What is needed: Copy the following data line for line, with no changes.

Exercise input:
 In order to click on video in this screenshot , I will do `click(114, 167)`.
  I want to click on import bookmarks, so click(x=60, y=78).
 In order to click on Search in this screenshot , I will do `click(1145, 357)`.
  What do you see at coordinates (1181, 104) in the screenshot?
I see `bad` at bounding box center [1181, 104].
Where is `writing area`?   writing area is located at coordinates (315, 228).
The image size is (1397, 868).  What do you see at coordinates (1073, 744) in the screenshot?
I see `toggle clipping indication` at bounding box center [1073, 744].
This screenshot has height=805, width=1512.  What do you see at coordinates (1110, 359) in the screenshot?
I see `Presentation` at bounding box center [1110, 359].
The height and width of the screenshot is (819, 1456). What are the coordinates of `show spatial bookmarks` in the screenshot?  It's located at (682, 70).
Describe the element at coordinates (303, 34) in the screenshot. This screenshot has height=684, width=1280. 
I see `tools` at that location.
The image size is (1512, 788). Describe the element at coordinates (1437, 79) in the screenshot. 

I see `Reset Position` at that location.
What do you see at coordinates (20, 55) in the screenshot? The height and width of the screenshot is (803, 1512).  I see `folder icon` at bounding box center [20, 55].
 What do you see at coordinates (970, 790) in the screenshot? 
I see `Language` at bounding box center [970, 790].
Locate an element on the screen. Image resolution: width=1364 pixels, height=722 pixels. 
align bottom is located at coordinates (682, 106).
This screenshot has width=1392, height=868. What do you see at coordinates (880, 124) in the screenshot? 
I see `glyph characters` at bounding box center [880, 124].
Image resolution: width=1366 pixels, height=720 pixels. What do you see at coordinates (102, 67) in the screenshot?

Result of this task:
 In order to click on video in this screenshot , I will do `click(114, 167)`.
  I want to click on import bookmarks, so click(x=60, y=78).
 In order to click on Search in this screenshot , I will do `click(1145, 357)`.
  What do you see at coordinates (1181, 104) in the screenshot?
I see `bad` at bounding box center [1181, 104].
Where is `writing area`?   writing area is located at coordinates (315, 228).
The image size is (1397, 868).  What do you see at coordinates (1073, 744) in the screenshot?
I see `toggle clipping indication` at bounding box center [1073, 744].
This screenshot has height=805, width=1512.  What do you see at coordinates (1110, 359) in the screenshot?
I see `Presentation` at bounding box center [1110, 359].
The height and width of the screenshot is (819, 1456). What are the coordinates of `show spatial bookmarks` in the screenshot?  It's located at (682, 70).
Describe the element at coordinates (303, 34) in the screenshot. This screenshot has height=684, width=1280. 
I see `tools` at that location.
The image size is (1512, 788). Describe the element at coordinates (1437, 79) in the screenshot. 

I see `Reset Position` at that location.
What do you see at coordinates (20, 55) in the screenshot? The height and width of the screenshot is (803, 1512).  I see `folder icon` at bounding box center [20, 55].
 What do you see at coordinates (970, 790) in the screenshot? 
I see `Language` at bounding box center [970, 790].
Locate an element on the screen. Image resolution: width=1364 pixels, height=722 pixels. 
align bottom is located at coordinates (682, 106).
This screenshot has width=1392, height=868. What do you see at coordinates (880, 124) in the screenshot? 
I see `glyph characters` at bounding box center [880, 124].
Image resolution: width=1366 pixels, height=720 pixels. What do you see at coordinates (102, 67) in the screenshot?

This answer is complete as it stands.